[INFORMATION]
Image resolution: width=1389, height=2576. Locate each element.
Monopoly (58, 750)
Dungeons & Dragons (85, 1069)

...

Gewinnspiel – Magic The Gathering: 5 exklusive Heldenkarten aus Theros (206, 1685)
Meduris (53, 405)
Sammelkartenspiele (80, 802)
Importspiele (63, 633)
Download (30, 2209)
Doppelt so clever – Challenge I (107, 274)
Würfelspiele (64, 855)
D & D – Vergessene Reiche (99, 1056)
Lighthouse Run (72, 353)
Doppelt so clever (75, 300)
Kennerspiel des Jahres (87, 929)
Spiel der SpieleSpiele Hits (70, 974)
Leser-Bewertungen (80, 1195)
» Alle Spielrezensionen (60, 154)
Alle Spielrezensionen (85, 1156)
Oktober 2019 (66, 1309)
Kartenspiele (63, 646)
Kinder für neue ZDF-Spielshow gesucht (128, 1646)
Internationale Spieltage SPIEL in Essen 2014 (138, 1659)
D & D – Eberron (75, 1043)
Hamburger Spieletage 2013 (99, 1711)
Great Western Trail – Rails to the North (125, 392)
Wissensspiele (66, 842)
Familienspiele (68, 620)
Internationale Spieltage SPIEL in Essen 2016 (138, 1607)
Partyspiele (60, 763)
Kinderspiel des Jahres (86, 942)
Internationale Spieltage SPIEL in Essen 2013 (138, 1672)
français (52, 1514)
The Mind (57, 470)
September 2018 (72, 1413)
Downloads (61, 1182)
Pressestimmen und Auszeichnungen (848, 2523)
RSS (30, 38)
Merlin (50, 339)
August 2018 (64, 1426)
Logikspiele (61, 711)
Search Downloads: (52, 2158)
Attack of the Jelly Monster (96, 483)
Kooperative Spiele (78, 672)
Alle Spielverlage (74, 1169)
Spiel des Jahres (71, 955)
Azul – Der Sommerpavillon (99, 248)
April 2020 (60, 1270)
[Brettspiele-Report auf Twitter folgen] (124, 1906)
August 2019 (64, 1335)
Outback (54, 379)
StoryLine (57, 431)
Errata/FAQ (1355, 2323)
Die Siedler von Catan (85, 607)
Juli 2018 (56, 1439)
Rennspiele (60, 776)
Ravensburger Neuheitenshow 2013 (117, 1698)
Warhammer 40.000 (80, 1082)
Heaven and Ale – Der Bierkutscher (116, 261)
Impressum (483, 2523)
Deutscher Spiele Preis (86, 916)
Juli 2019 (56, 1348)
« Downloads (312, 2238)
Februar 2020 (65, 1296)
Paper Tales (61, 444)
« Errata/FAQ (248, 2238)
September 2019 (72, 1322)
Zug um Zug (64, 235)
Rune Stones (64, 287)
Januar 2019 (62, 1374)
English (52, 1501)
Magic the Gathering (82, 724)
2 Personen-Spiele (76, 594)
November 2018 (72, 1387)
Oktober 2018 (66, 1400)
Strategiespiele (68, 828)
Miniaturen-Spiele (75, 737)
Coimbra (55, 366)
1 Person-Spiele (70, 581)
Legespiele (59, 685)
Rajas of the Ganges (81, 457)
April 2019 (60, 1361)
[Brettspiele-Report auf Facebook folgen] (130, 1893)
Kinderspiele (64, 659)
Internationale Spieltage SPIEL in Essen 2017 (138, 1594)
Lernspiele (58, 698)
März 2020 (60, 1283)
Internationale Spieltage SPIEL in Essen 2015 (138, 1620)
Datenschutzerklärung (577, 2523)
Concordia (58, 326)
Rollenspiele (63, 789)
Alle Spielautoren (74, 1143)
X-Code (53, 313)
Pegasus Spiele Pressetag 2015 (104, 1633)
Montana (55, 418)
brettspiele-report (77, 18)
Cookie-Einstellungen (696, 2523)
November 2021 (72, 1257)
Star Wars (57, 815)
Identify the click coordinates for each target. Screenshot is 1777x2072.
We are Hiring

[PROBLEM DESCRIPTION] Look above for the line with "Strategiespiele (68, 828)" and the line with "Cookie-Einstellungen (696, 2523)". Write out those two lines and all the lines between them, exactly, and no others.

[YOUR RESPONSE]
Strategiespiele (68, 828)
Miniaturen-Spiele (75, 737)
Coimbra (55, 366)
1 Person-Spiele (70, 581)
Legespiele (59, 685)
Rajas of the Ganges (81, 457)
April 2019 (60, 1361)
[Brettspiele-Report auf Facebook folgen] (130, 1893)
Kinderspiele (64, 659)
Internationale Spieltage SPIEL in Essen 2017 (138, 1594)
Lernspiele (58, 698)
März 2020 (60, 1283)
Internationale Spieltage SPIEL in Essen 2015 (138, 1620)
Datenschutzerklärung (577, 2523)
Concordia (58, 326)
Rollenspiele (63, 789)
Alle Spielautoren (74, 1143)
X-Code (53, 313)
Pegasus Spiele Pressetag 2015 (104, 1633)
Montana (55, 418)
brettspiele-report (77, 18)
Cookie-Einstellungen (696, 2523)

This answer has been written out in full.